Is it a bucket you sit in
or on?
How they led us past the fence.
The one horse was mortified.
But it’s unhealthy, you say
we must have another example,
just one.
What’s wanted is faces in windows
screams that went away a long time ago.
What says to recall them?
To be revived like paper ants
and then endure the long vacuum of pre-eternity
and still be allowed to buy something
on the station platform?
The train is turning away—
There are no familiar quotations.
Here, put some on a plate, he said. That’s the way.
AVANT DE QUITTER CES LIEUX
They watch the blue snow.
It is the fifth act in someone else’s life,
but here, on Midway Island, reefs and shoals interfere
with that notion. That nothing so compact
as the idea of a season is to be allowed
is the note, for today at least. It is Tuesday morning.
They sing a duet of farewell
to their little table, and to themselves as they were
when they sat at it. Noon intersects with fat
birds
the rhythm of dishes in the cupboard. My love,
he seems to say, is this the way it is for you? Then we shall have to leave
these shabby surroundings for others, but first
I want to plant a kiss like a star
on your forehead. The ships are knocking together at the quayside,
the lanyards struck, there is more moving
than we were intended for, as we clear out
nodding to the caryatids we pass. Perhaps they will sing to us.

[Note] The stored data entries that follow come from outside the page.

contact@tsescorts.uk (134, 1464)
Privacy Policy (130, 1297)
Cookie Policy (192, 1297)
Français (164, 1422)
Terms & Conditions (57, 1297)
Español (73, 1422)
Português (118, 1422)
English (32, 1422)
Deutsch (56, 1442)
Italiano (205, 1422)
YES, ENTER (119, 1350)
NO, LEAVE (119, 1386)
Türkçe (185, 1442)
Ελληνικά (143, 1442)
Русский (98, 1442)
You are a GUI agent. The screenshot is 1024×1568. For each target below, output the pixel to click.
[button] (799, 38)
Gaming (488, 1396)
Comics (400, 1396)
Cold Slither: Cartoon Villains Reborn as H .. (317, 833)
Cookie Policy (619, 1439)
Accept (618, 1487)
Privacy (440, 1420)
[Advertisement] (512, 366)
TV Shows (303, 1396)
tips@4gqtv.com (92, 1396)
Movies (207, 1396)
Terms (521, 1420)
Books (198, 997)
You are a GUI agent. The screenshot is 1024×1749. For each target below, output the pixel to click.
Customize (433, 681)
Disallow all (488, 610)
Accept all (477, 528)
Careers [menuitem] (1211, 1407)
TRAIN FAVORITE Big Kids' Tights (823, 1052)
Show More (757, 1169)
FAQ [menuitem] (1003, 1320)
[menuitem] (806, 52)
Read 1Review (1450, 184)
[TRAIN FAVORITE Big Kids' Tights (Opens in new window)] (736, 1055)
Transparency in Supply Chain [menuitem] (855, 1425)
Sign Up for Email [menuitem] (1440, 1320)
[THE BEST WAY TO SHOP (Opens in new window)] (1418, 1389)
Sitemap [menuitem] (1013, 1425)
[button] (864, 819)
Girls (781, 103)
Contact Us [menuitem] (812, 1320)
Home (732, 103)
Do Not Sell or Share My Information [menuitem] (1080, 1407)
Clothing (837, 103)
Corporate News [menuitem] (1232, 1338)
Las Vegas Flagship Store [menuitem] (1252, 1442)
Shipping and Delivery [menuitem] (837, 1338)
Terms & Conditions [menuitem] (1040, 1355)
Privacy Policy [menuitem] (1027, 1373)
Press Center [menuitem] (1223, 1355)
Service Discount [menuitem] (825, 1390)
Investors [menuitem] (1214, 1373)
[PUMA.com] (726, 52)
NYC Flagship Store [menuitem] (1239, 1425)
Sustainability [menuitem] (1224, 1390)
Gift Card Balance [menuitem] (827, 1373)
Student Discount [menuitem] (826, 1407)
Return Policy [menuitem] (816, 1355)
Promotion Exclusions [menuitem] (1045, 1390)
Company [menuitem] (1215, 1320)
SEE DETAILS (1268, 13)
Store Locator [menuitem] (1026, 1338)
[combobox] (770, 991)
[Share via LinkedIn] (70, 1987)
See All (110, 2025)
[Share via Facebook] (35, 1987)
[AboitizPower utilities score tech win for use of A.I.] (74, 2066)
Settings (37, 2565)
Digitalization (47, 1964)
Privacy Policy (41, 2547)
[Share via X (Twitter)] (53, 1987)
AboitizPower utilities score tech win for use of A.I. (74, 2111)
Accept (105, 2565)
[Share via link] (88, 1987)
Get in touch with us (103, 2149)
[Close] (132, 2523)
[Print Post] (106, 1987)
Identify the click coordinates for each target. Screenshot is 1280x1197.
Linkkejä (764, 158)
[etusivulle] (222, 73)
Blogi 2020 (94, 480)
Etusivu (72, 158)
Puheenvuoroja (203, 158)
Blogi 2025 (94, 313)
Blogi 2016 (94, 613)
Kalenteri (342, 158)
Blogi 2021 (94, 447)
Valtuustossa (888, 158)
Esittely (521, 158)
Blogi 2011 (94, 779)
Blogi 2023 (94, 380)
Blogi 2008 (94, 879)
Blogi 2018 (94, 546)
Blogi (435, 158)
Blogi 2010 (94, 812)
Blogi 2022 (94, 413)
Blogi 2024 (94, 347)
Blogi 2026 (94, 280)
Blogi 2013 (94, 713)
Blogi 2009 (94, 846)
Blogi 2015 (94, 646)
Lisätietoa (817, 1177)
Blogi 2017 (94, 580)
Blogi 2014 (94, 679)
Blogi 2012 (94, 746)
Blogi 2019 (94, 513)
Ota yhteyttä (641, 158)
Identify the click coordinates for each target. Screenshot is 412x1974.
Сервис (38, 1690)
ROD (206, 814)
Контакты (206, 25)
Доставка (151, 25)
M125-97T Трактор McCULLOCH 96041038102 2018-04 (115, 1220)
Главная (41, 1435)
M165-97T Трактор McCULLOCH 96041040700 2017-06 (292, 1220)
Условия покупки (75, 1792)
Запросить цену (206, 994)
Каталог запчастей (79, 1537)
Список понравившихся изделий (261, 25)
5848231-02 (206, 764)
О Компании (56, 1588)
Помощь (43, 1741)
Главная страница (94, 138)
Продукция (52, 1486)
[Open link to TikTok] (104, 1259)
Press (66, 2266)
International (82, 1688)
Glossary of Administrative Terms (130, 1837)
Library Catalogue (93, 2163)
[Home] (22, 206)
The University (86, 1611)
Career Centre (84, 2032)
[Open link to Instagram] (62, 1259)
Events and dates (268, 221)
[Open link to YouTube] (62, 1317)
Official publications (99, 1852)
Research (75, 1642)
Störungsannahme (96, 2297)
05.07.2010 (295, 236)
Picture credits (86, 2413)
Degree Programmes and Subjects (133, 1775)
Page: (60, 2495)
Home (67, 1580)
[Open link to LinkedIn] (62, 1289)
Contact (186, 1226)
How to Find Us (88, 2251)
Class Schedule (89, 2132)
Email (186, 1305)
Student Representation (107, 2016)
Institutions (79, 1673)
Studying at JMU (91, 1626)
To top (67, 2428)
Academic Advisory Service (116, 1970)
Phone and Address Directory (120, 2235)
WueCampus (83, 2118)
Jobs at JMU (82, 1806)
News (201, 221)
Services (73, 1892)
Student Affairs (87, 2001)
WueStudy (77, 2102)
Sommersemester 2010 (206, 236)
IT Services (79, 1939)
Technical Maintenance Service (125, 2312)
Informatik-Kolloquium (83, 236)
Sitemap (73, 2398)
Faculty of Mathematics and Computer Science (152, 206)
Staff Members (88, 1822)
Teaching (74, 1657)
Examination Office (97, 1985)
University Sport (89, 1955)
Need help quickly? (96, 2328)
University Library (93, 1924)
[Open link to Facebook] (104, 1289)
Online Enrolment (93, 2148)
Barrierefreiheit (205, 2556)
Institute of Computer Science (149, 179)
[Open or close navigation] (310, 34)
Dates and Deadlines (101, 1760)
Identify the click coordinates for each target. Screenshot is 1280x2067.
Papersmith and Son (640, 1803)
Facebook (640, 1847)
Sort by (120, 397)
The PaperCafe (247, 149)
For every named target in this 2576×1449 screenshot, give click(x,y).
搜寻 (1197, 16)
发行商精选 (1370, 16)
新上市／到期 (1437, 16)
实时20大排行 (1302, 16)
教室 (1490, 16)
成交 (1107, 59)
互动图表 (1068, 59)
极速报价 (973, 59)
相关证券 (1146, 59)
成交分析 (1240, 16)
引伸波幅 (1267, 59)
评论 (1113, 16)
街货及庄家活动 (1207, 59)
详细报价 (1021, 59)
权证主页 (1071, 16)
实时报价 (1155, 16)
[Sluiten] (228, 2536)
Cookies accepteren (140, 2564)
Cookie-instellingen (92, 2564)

And in a summer house somewhere in Russia
a clematis soaks up the heat. One can think without breathing
of the blue snow that invades the fields, a curse some obscure ancestor
once let fall and now it’s the custom, duly serenaded each season
before the apples rust
and the idea of winter takes over, to be followed in short order
by the real thing.
If all of us could lead lives of razoring things out of the newspaper,
filing them on pincushions … but no. There is the father
and morning to be dealt with, and after that the students arrive.
The rhythm is broken up among them.
That was a cold year, but not
the last. It will be remembered.
Why is it you always ask me this, and this:
is there no question behind the arras of how we now meet
seconding each other’s projects, our emotions? Or is that too weak
as a question, though strong enough as an affirmation, so that we again go out
from each other. One shades one’s eyes automatically, though the sky
is dark. “We have no place to go” (the fifteenth
major situation), and if God decrees we like each other, someday
we will meet on a stone up there, and all will not be well,
but that is useful. Great rivers run into each other and graves
have split open, the tyranny of dust plays well, there is
so little to notice. Besides we have always known each other.
Except for that it was automatically the century
before this one. Thus we are made aware of the continuity
of times that were, and time itself is revealed
not as a series of rooms but a single corridor
stretching into the truth: an alpine pasture, with a few goats
and, in the distance, a hovel. It is high noon. Dinorah,
who has lost her goat, sings the mad scene for which her life
has been a preparation, sings it out of daylight, out of the outcropping
of rock overhead, out of the edelweiss and cowslips.